All that we're likely to get from any tentative agreement is something "substantially identical" to the imposed OECTA MOU - the memorandum of understanding that our leadership previously stated was unacceptable to OSSTF members. Last December, OSSTF members from a number of bargaining units rejected such "substantially identical" tentative agreements. We may have a new premier and a new minister of education, but what we are being offered has not changed. Members should vote against any deal that was "negotiated" under the terms imposed through Bill 115, whether it was in December with Dalton, or in March with Kathleen.

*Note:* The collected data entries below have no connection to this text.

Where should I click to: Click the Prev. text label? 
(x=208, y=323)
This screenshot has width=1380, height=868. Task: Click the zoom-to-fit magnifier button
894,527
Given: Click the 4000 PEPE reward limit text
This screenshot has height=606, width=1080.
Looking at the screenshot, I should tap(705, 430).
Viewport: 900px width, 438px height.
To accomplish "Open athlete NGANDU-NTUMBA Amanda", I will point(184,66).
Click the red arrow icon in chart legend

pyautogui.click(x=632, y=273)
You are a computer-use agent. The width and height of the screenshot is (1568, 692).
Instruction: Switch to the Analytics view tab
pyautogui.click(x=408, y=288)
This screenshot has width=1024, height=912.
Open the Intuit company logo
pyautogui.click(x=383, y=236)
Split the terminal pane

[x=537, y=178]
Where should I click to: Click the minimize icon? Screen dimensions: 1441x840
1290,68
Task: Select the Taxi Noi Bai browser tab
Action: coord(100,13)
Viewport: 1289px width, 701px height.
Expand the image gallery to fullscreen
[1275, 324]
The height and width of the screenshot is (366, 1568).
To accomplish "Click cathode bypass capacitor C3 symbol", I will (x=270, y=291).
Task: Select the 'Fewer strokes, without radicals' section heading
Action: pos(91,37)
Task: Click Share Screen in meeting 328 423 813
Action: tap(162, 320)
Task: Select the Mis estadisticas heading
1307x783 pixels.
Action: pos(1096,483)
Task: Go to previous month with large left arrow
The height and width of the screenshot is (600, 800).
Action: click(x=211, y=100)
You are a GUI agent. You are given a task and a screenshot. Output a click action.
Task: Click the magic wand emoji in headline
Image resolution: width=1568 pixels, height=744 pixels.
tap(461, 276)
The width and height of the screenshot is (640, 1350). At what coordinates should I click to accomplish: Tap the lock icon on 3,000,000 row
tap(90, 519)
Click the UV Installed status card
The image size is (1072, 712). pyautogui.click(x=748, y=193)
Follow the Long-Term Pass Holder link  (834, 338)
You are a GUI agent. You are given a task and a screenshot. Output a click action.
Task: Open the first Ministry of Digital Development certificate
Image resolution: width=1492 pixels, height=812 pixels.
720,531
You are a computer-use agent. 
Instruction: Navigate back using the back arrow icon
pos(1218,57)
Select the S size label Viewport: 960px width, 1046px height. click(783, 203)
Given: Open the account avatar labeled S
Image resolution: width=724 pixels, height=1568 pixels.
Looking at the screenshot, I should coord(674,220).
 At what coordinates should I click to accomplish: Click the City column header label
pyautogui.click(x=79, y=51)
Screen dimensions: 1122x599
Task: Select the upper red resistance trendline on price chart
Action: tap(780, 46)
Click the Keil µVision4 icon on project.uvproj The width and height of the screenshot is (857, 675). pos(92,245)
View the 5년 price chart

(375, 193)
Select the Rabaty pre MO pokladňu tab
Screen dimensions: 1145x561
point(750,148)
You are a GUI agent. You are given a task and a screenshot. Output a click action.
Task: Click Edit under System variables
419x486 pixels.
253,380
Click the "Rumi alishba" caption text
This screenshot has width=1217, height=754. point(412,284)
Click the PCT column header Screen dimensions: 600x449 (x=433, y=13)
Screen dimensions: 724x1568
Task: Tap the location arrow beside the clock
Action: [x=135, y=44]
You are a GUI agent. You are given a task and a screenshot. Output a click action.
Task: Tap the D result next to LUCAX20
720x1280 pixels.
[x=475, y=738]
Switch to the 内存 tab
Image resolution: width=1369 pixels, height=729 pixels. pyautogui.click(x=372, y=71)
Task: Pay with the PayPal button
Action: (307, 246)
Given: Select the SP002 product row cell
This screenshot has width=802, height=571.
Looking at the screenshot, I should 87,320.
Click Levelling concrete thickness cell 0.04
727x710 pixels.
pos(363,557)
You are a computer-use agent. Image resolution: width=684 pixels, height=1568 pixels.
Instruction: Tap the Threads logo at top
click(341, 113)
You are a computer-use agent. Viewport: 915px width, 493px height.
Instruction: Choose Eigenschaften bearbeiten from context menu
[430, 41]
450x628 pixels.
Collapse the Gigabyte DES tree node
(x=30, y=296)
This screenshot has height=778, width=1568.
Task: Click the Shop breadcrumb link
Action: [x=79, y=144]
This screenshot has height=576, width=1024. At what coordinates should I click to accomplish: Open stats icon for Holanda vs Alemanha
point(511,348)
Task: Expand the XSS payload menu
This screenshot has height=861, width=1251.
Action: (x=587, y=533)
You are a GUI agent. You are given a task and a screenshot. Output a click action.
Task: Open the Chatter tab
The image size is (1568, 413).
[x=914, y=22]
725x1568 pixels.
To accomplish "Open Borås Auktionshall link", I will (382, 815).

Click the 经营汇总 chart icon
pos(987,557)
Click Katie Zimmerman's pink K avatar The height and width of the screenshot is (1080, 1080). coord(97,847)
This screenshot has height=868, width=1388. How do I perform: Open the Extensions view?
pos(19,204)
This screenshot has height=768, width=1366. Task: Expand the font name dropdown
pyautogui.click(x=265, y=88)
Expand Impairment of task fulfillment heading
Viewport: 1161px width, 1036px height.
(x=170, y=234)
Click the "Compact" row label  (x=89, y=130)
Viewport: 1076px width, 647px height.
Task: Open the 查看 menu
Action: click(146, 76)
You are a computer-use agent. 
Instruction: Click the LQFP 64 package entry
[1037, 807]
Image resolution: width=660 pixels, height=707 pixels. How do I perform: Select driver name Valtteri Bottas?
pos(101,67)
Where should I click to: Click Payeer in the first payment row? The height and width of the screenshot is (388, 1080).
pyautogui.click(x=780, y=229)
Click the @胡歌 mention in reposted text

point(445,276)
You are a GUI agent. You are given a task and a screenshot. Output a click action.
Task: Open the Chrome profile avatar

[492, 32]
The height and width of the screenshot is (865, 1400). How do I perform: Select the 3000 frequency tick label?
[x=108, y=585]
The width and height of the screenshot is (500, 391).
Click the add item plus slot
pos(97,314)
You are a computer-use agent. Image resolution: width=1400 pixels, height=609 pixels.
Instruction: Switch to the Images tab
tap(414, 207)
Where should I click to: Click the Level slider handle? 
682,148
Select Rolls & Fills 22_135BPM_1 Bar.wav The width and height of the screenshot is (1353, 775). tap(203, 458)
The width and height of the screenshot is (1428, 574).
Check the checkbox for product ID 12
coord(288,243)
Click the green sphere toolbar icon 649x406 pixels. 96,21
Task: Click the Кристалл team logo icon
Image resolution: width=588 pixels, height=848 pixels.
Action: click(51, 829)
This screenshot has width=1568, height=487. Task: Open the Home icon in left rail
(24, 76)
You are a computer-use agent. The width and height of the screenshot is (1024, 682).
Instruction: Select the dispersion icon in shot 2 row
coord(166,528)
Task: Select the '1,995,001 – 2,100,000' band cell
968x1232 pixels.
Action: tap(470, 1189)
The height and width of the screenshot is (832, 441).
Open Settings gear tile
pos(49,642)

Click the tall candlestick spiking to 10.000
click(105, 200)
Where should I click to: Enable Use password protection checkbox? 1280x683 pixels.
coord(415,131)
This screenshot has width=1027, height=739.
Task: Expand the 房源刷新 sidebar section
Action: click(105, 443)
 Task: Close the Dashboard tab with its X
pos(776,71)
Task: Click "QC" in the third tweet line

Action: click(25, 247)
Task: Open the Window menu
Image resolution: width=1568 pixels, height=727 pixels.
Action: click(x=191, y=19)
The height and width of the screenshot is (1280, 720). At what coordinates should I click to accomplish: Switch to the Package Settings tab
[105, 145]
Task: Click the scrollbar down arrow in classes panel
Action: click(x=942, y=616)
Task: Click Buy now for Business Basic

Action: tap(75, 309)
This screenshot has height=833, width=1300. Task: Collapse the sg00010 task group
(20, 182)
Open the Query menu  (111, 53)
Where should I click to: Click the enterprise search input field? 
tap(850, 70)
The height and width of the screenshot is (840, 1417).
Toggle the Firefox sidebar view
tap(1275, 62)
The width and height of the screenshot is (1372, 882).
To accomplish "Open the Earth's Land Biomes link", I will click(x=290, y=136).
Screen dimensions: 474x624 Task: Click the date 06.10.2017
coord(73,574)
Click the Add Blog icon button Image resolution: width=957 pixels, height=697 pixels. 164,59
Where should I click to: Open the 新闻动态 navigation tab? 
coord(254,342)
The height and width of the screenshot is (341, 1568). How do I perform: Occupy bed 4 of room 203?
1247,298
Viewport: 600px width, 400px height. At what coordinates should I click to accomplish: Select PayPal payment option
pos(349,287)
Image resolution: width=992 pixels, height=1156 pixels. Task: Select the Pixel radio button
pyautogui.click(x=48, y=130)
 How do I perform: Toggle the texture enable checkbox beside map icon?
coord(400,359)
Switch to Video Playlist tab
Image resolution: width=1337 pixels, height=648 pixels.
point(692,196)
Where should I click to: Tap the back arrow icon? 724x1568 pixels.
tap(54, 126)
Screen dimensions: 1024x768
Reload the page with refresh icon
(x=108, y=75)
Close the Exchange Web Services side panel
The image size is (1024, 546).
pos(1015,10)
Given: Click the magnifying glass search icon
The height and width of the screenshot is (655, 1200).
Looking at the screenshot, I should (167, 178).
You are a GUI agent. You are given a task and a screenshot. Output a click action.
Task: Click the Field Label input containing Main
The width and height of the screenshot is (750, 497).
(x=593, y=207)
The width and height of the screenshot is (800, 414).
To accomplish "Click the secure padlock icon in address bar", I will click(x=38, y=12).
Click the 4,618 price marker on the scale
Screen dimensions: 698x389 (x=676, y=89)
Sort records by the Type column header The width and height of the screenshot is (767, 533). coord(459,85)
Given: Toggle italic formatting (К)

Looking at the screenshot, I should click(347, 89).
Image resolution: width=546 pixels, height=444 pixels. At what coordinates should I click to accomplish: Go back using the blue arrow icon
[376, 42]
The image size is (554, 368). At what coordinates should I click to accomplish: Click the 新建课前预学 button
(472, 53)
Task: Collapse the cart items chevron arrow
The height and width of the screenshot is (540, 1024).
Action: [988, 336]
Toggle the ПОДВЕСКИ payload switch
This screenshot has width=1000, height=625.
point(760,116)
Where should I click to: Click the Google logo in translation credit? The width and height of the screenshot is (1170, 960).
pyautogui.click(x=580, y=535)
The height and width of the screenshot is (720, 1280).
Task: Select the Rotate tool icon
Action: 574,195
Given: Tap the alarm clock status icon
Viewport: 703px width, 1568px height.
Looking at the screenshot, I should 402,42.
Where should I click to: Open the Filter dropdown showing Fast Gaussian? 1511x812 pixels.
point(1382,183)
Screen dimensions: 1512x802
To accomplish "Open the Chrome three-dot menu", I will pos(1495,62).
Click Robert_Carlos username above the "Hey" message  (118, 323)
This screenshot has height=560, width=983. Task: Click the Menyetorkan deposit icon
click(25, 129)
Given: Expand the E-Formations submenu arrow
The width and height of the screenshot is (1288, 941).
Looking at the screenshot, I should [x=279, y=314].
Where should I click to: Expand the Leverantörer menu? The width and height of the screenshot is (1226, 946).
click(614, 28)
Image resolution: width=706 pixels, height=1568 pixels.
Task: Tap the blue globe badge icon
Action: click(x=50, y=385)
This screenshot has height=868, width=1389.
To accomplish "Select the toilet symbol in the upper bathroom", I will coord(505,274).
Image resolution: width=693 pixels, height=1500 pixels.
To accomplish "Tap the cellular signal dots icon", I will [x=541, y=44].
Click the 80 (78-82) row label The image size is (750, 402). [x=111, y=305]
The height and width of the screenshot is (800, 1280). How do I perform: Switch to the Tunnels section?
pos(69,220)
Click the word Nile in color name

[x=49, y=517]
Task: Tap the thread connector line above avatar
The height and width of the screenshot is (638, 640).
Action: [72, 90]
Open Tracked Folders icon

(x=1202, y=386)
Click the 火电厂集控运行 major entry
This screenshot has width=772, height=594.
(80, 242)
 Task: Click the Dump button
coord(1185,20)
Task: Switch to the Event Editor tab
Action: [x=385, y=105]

This fight isn't for money and benefits; it's much bigger than that. OSSTF members need to continue to fight for their collective bargaining rights. Endorsing a tentative agreement reached through a process that does not respect those rights sends the wrong message. Endorsing such agreements says that workers are willing to accept the suspension of their collective bargaining rights. If that's the case, how do we think a future government will approach collective bargaining with education workers? If they can pass a law to skirt the legal process, and then merely weather some low-level protest action by workers for a few months, they will. They will come for our salaries; they will continue to whittle away our secure pensions.

Some would argue that it's better to vote for what we can get, give up fighting, and hope for the best next round. That's the easy way, of course. But members need to remember that we will get what we are willing to struggle for. In the 70s, OSSTF members resigned en masse in order to force the government to respect their right to strike. In 2012, had we continued to struggle when Bill 115 was imposed, rather than try to mitigate the damage by "bargaining" with the government within the bill's parameters, we might not be finding ourselves in this current situation. But it's never too late to start to fight back, and it's always too easy to give in during a long struggle.

So again, OSSTF members, I urge you to consider what has happened over the past year and think hard about what signal we would send by endorsing any tentative agreement with the government that doesn't address the imposed working conditions implemented through Bill 115. This fight is for collective bargaining rights, and we don't have them yet. Don't give up!